Mas como disse inicialmente e repito, compreendi a mensagem. A aceitação cega dos rótulos pode conduzir a isso mesmo, à cegueira, à dispensa da dúvida à priori, à dispensa do raciocínio.
Mas se por vezes caímos nessa situação lamentável não é por culpa dos conceitos, que pelo que expus me parecem essenciais. Podem existir pelo menos três razões:
1) Os conceitos induzem uma falsa segurança. Um exemplo seria alguém capaz de citar frases e descrever as linhas de pensamento de grandes filósofos mas que ainda não tenha efectivamente reflectido ou debatido essas ideias. Essa pessoa está presa aos conceitos.
2) Conceitos mal divulgados ou mal compreendidos minam silenciosa e inadvertidamente o discurso e o raciocínio. Colocam entraves à evolução.
3) Conceitos pouco consolidados utilizados abusivamente podem levar ao engano. Se determinada ideia está a ser debatida, o seu nome não pode ser ainda utilizado sem referência a esse debate. Por exemplo, o que é “a crise no médio oriente”? É o conflito entre Israel e a Palestina? É o conflito entre os EUA e o Iraque? Tem ligações com a indústria de armamento?


Ou seja, compreendo o receio e existem razões para preocupação nos dias que correm. Daí a importância da educação, e do ensino da auto-educação.
E a importância do ensino da poesia, em versos de palavras, em versos de gestos, em versos atitudes.

Anônimo disse...

Uma vez que o Alberto Mariote se metamorfoseou em Carlos Ferreira da Silva, penso que não valerá a pena continuar com a brincadeira (a primeira que me ocorreu, confesso) sobre Boyle-Mariote.

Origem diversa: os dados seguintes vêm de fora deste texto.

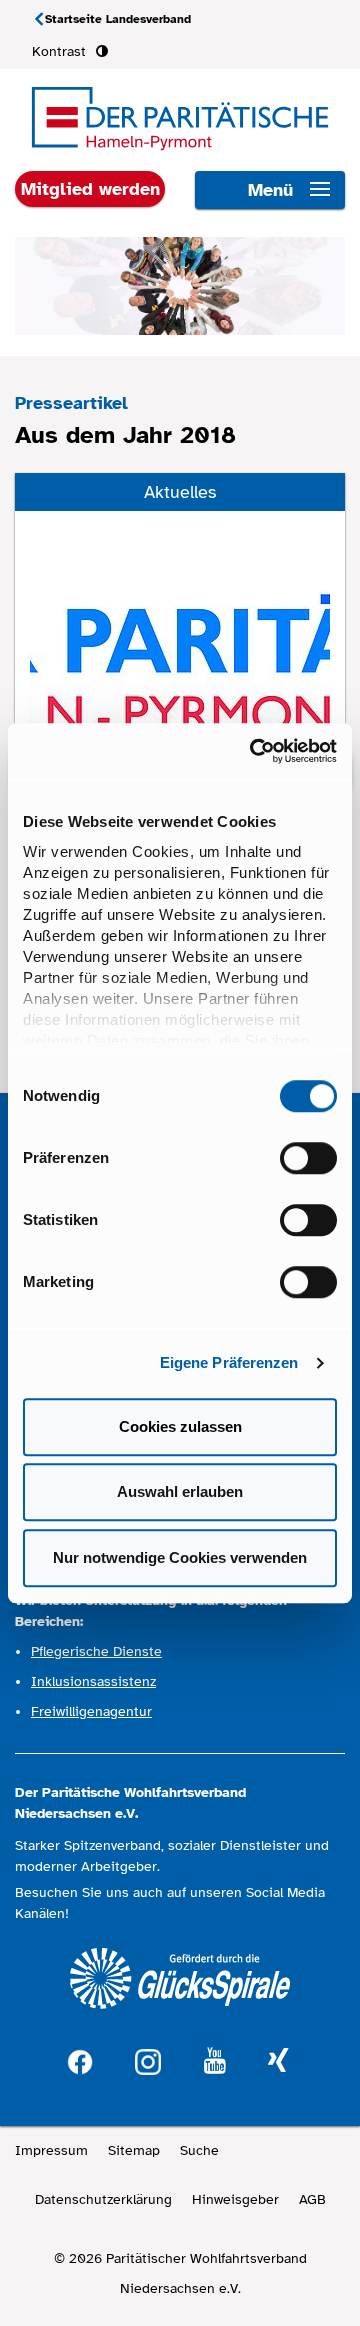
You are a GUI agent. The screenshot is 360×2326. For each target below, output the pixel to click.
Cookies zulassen (180, 1426)
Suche (199, 2150)
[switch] (308, 1158)
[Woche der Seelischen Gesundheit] (180, 647)
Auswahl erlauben (180, 1491)
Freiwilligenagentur (91, 1711)
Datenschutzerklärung (103, 2199)
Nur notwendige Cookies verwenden (180, 1557)
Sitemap (134, 2150)
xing (278, 2061)
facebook (80, 2059)
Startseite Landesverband (118, 19)
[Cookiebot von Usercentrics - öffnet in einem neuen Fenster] (254, 751)
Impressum (51, 2150)
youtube (215, 2061)
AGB (312, 2199)
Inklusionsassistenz (93, 1681)
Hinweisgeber (235, 2199)
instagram (148, 2059)
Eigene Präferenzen (229, 1362)
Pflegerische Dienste (96, 1651)
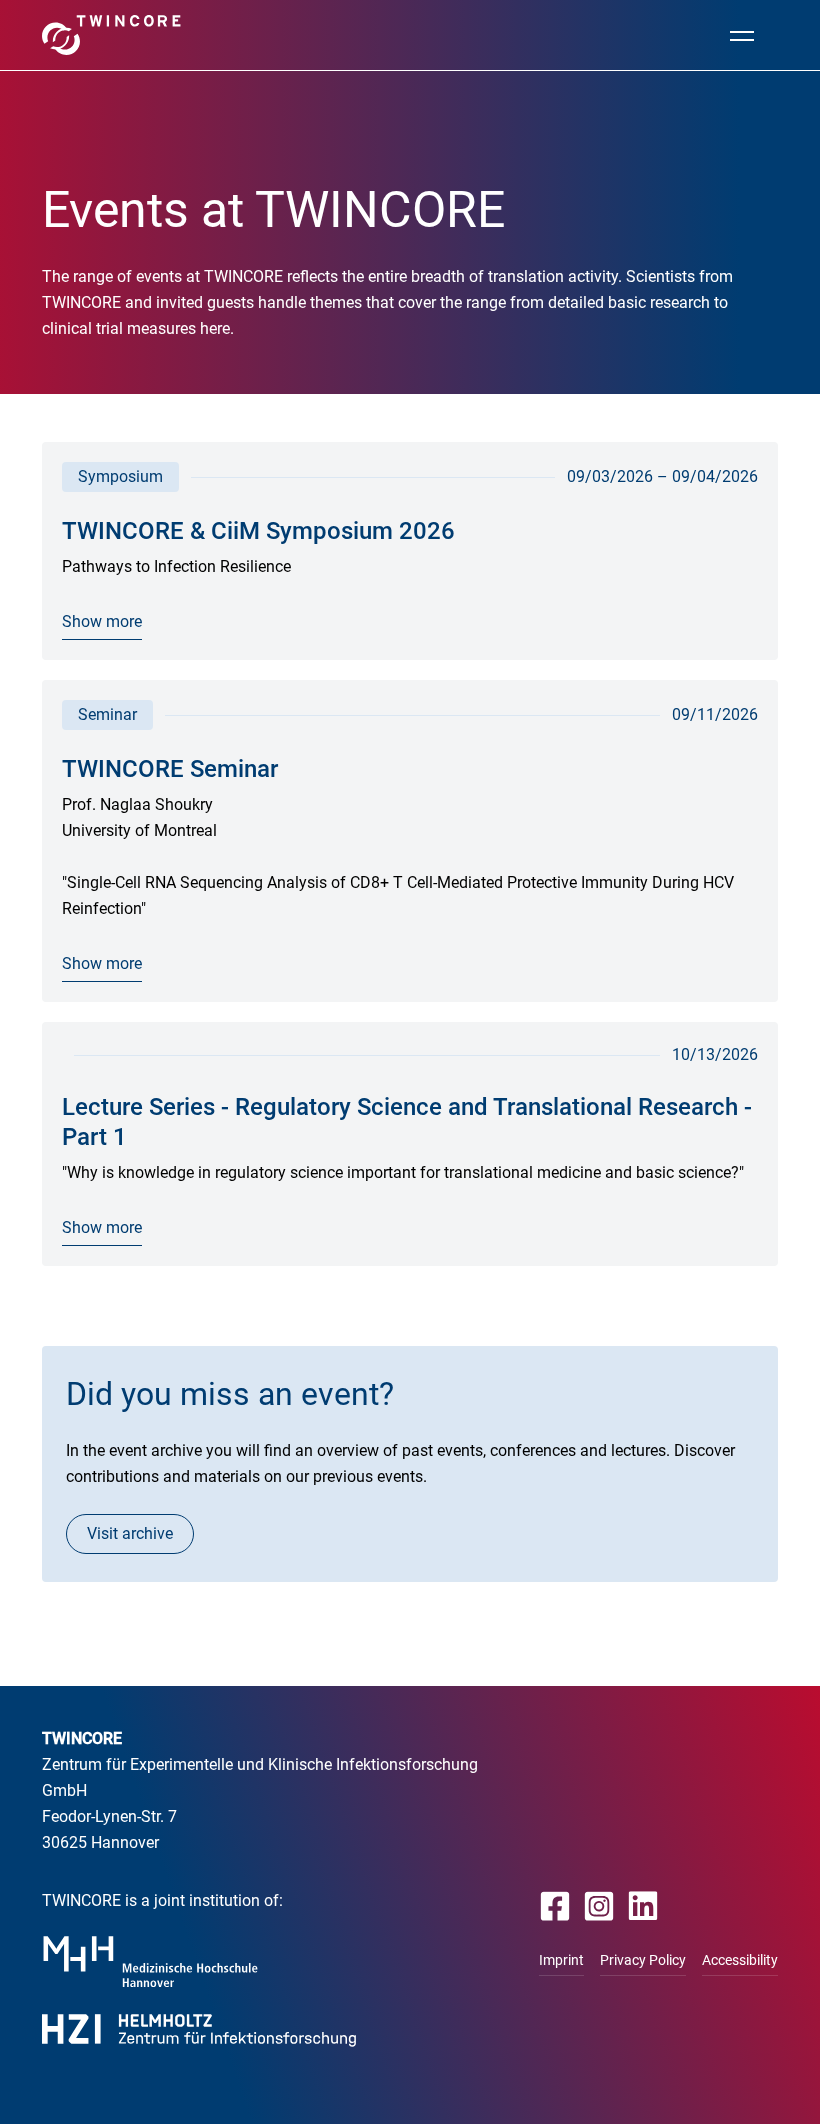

Desta forma, agradeço a ressonância sobre os seixos enviados, e deixa-me dar-te os parabéns pela partilha honesta num registo que não te conhecia, mas que é deveras surpreendente.

Alguém disse uma vez, a propósito de um Prémio Nobel da Literatura, que “Nunca sabemos que um poeta nasceu. Sabemos apenas que um dia o descobrimos, o vemos, o escutamos, tal como um dia vemos uma planta florescer. Chamamos a isto um milagre.”

Penso que, sem querer, também tropecei num milagre. Não o deixes definhar.

Aguardo a publicação das fotos e das sensações das últimas caminhadas… sem rótulos.

Carlos Alexandre

Carlos Ferreira da Silva disse...

Eu é que agradeço!
E eu é que aguardo os teus seixos ou outros elementos com os quais se construam caminhos!